La personnalité artistique de
Francesco Lo Savio, né à Rome en 1935 et disparu à 28 ans, est parmi les plus complexes et singulières de l’art européen de l’après-guerre. Précurseur des expériences artistiques connues par la suite sous le nom de « structures primaires », Lo Savio a préfiguré le Minimal Art alors même qu’explosait le plus anti-minimal des phénomènes artistiques : le Pop Art. Si ce dernier célébrait les fastes de la consommation de masse, Lo Savio poursuivait, lui, une recherche d’avant-garde qui rejoignait les enseignements de Mondrian et du Bauhaus. Refusant tout héritage postromantique, l’artiste – se servant de sa formation architecturale – revendiquait les valeurs de la lumière, de la forme et de l’espace et de leurs relations réciproques et avec la société et les formes de son organisation. Toute sa production artistique date essentiellement des années 1958-1963, durant lesquelles il exécute trois cycles picturaux : « Spazio-Luce » où il se concentre sur l’énergie des formes pures comme le cercle et le carré, les « Filtri », dans lesquels il superpose les formes pures en les transformant en « corps de lumière », et les « Metalli », dans lesquels il utilise des matériaux et des techniques industrielles occupant l’espace physique.

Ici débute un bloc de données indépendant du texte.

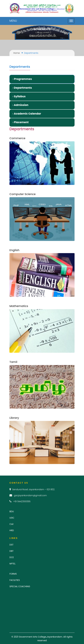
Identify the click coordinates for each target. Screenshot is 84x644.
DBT (12, 551)
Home (17, 53)
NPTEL (13, 564)
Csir (12, 524)
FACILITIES (15, 580)
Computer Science (23, 194)
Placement (20, 122)
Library (14, 418)
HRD (12, 530)
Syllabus (19, 96)
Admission (20, 105)
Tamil (13, 362)
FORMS (13, 574)
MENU (13, 21)
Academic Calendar (27, 114)
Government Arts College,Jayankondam (40, 637)
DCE (12, 557)
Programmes (22, 79)
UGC (12, 518)
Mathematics (19, 306)
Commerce (17, 138)
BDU (12, 512)
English (14, 250)
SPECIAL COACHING (20, 586)
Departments (22, 88)
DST (12, 545)
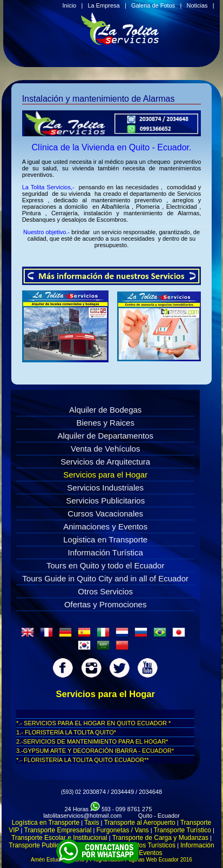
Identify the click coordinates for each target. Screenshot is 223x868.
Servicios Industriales (105, 487)
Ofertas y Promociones (105, 604)
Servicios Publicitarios (105, 500)
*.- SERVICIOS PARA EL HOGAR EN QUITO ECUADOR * (93, 723)
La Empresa (103, 5)
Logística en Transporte (45, 823)
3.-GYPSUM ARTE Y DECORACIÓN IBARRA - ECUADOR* (95, 751)
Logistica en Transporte (105, 539)
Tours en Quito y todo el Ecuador (105, 565)
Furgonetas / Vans (122, 830)
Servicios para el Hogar (105, 474)
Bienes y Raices (105, 422)
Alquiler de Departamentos (105, 435)
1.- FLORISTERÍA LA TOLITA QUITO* (66, 732)
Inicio (70, 5)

Spazio Luce, présenté dans cette salle, tente d’annuler la distance entre la sphère esthétique et l’espace réel par le biais de l’élément dynamique que constitue la lumière : en effet la différence d’intensité lumineuse dynamise l’image en la projetant dans l’espace habité par l’observateur.
Dans
Filtro e rete, exposé dans la salle 17, l’interaction avec l’espace passe à travers un dosage de la lumière obtenu par la superposition de filets qui agissent comme des filtres lumineux. Comme on peut le remarquer dans les deux oeuvres, le travail de Lo Savio se distingue par une absence de matérialité, par une aura de légèreté, de froideur, d’essentialité ascétique qui semble proposer la gravitation de l’esprit comme filtre de la gravité de la matière.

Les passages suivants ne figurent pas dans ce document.